## LA CONSIGNE
Pouvez-vous recopier sans rien y changer le passage de l'extrait de page qui commence aux mots « Dans un premier », en vous arrêtant après « change la donne! » ?

## EXTRAIT DE PAGE
Or il se trouve que Ninuzzo n'est pas vraiment attiré par les femmes. Il a bien eu quelques aventures mais rien de sérieux qui aurait pu le conduire au mariage. Et à pratiquement 40 ans, il est toujours célibataire! Seulement il tient plus que tout à satisfaire aux dernières volontés de sa mère : le voir marié et même devenir père!
Pour cela, Ninuzzo part à la recherche d'une jeune femme bien portante (pour avoir des enfants, c'est mieux), pas trop belle (pour ne pas avoir à douter de sa fidélité, c'est mieux aussi) et acceptant de rester au foyer familial pour assister sa future belle-mère! Il est aidé en cela par la bonne Rosalia, entièrement dévouée à la famille depuis des années, qui lui présente l'accueillante Daniela. L'affaire est conclue mais quelle n'est pas la surprise de Ninuzzio de recevoir en cadeau de mariage à son bureau un merle dans sa cage sans nom d'expéditeur.
Dans un premier temps, Ninuzzo est tenté de s'en débarrasser quand il s'aperçoit avec stupeur que ce merle parle et lui révèle peu ou prou ce que font ses employés en son absence. Voici qui change la donne!

## SECTION DES DONNÉES
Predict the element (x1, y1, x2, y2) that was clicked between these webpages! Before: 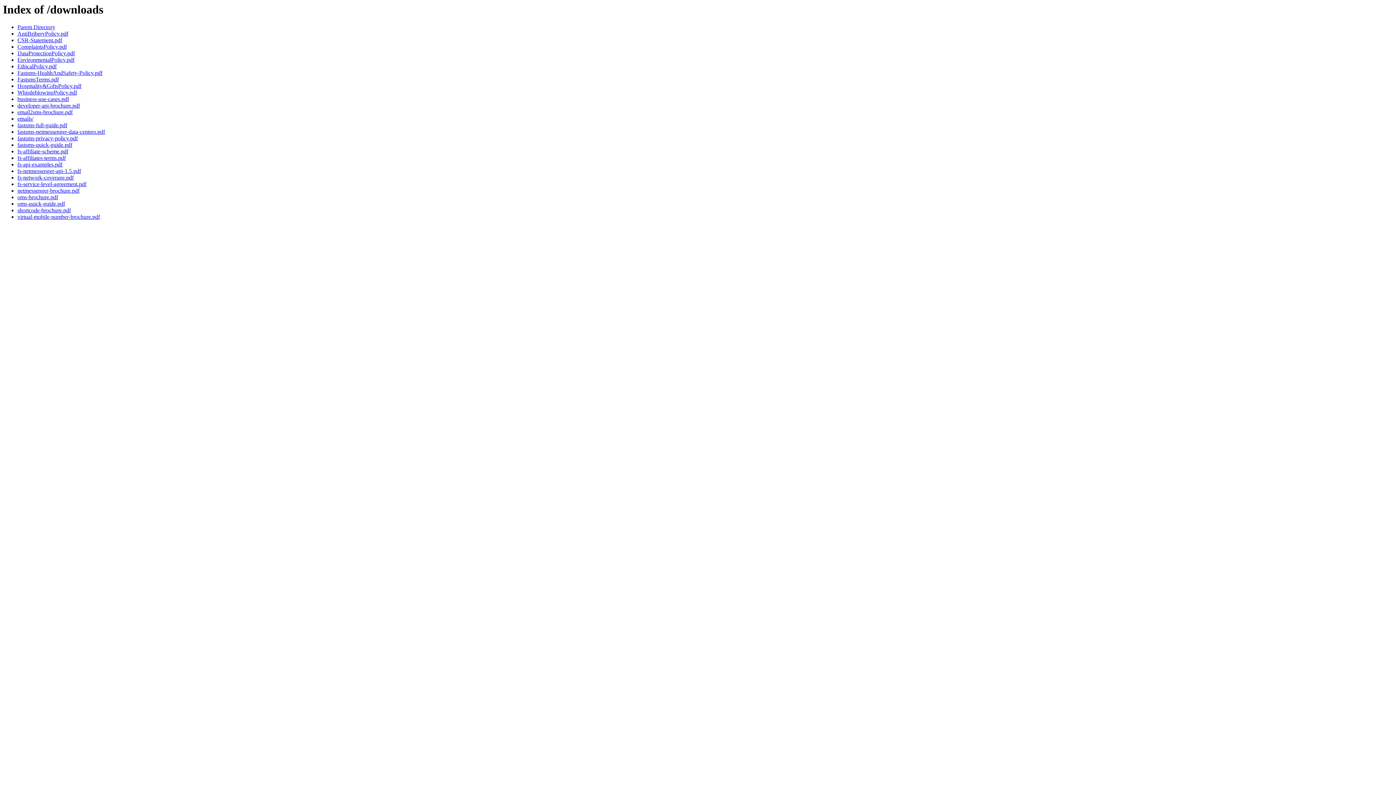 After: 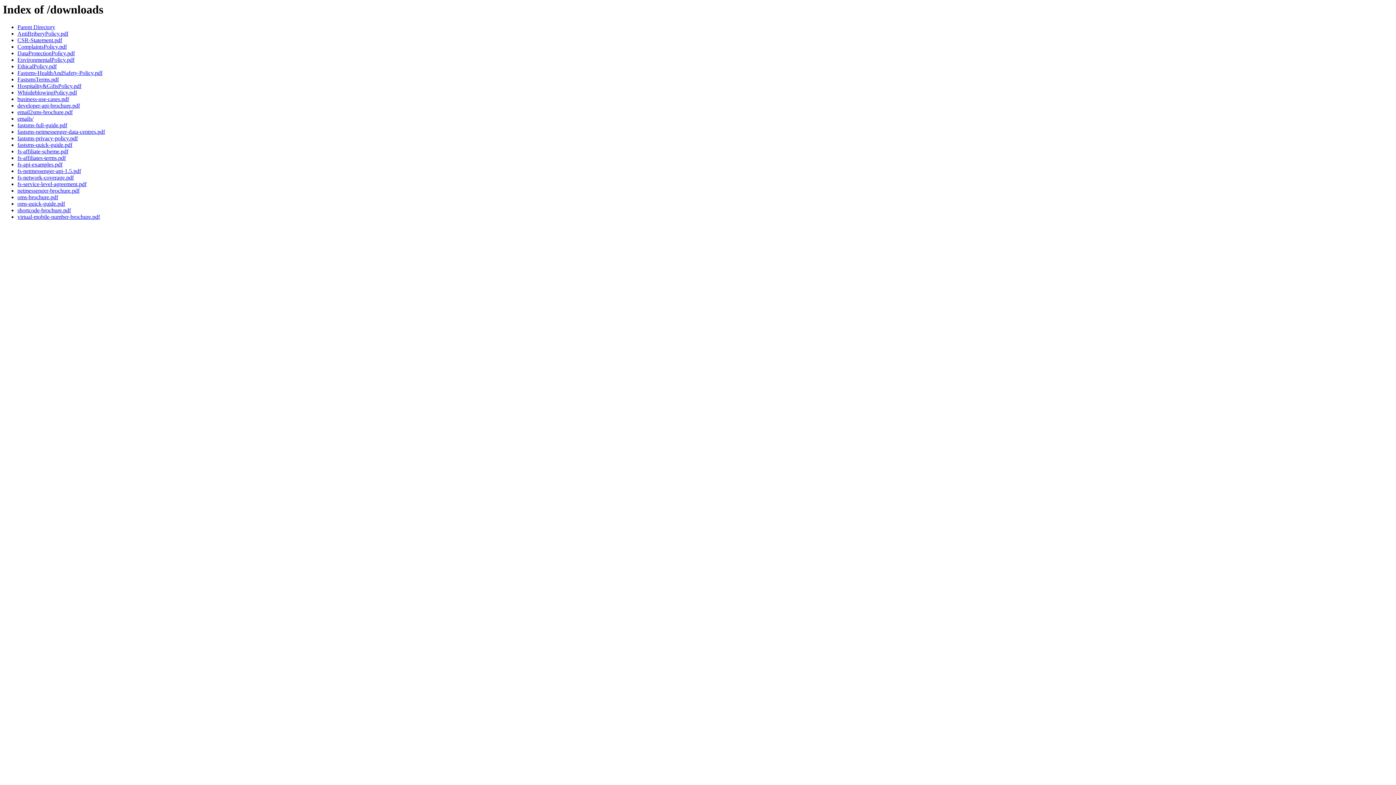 Action: bbox: (17, 187, 79, 193) label: netmessenger-brochure.pdf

## TÂCHE ACCOMPLIE
Dans un premier temps, Ninuzzo est tenté de s'en débarrasser quand il s'aperçoit avec stupeur que ce merle parle et lui révèle peu ou prou ce que font ses employés en son absence. Voici qui change la donne!